Azure SQL Data Warehouse (SQL DW) is a Massively Parallel Processing Database as a Service enabling complex queries across petabytes of data quickly. This service is Microsoft's direct competitor to Snowflake, Amazon Redshift, and Google BigQuery. To the end-user it behaves much like SQL Server, however, behind the scenes SQL DW distributes the storage and processing of data across many different nodes. While this can drastically improve performance for data warehouses larger than a few terabytes, It may not be an ideal solution for smaller implementations.
- Compute vs Storage Costs
- Node-based Architecture
- Table Distribution
- When is Azure SQL Data Warehouse preferred over SQL Database?
- More Resources
Compute vs Storage Costs
Due to it's high processing power, Azure SQL Data Warehouse can cost significantly more than SQL Database. To give you an idea, SQL Database can start as low as $5-30 USD/month while Data Warehouse starts around $1,000 USD/month.
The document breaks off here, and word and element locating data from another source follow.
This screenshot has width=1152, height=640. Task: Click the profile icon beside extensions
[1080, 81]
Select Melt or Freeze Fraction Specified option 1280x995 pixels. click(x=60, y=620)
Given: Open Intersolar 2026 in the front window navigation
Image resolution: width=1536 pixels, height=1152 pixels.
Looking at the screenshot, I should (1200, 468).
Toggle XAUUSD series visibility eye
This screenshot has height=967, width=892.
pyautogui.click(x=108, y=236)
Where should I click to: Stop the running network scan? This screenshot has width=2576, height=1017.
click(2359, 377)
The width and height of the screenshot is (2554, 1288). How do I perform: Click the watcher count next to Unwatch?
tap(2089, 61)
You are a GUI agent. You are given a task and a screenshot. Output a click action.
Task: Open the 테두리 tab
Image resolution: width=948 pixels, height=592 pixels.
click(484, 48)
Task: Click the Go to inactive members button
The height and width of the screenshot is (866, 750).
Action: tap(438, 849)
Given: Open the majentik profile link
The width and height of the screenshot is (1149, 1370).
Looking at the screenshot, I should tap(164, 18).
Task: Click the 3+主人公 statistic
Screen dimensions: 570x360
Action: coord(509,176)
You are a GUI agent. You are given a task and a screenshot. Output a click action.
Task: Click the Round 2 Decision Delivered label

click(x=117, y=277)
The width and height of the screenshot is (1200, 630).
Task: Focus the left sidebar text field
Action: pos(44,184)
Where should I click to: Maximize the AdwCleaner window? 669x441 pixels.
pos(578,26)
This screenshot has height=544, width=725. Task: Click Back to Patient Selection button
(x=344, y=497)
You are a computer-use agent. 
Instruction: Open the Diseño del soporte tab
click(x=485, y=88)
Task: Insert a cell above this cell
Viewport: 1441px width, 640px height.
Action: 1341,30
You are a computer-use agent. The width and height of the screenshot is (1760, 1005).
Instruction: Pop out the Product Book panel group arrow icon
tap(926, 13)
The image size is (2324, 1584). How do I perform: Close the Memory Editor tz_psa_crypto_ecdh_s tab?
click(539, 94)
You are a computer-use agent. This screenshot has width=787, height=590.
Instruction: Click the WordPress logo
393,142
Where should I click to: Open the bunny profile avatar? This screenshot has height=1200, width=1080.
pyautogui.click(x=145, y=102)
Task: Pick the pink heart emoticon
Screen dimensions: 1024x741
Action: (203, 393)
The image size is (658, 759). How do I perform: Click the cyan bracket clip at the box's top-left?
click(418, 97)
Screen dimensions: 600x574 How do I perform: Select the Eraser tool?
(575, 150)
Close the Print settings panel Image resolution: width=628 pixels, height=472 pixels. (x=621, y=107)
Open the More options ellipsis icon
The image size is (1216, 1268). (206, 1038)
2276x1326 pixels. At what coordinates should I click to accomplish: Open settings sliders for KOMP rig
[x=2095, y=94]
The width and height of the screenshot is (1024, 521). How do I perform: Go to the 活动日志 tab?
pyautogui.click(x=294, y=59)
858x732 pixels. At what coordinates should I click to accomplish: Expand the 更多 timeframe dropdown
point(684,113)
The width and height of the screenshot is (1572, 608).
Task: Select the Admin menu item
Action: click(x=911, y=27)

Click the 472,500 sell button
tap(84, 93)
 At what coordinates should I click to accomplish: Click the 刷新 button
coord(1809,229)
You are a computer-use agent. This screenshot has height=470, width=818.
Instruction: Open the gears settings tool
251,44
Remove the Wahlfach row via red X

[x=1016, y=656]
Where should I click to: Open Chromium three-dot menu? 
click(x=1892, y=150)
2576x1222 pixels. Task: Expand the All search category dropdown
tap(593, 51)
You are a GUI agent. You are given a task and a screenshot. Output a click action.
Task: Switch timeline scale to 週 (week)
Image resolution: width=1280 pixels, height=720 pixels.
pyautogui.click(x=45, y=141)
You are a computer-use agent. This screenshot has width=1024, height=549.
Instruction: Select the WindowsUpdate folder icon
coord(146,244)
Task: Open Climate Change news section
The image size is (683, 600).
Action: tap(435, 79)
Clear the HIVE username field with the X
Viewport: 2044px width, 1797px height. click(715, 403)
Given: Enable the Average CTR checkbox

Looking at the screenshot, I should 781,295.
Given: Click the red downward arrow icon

However, SQL DW helps users better manage costs by separating computation and storage of their data. Users can pause the service, releasing the compute resources back into Azure. While paused, users are only charged for the storage currently in use (roughly $125 USD/Month/Terabyte). During this time, your data remains intact but unavailable via queries. Resuming SQL DW re-allocates compute resources to your account, your data comes back online and charges resume.
Similar to Azure SQL DB's DTUs, Computation in SQL DW is Measured by Data Warehouse Units (DWUs). Adjusting DWUs will increase or decrease the performance and cost of the service.
Processing of data in SQL DW is distributed across many nodes of different types.
Control node is the brain of the data warehouse that accepts all queries and runs the MPP engine to optimize and coordinate parallel queries.
Compute nodes provide the computational power. Tables are distributed across the compute nodes to balance and scale-out processing of these tables. The number of compute nodes can be adjusted from 1-60 based on the service level.
Data Movement Service manages movement across compute nodes when required by certain queries.
To balance processing across many nodes, tables must be split up, This process is also know as sharding. The distribution method determines how rows in a table are split across nodes.
Round-robin (default) - Randomly distributes rows evenly across nodes. Not optimized for query performance as there is no logic to how the data is split. Joining to round robin tables often require shuffling data which takes more time.
Ideal for Staging Tables.
Replicated - This replicates all rows of the table on every node. As you can imagine, load times or not optimal. However queries on this table are fast because shuffling of data is never necessary.
Ideal for Dimension Tables smaller than 2GB
Hash - Rows are distributed across nodes using a "distribution column". SQL DW uses this column to distribute the data across nodes, keeping all rows with the same value in the same node. This option delivers the highest query performance for joins and aggregations on large tables.
Ideal for Fact Tables and Dimensions larger than 2GB
Choosing a Distribution Column
To help choose a distribution column that will result in the best performance, you can follow these guidelines.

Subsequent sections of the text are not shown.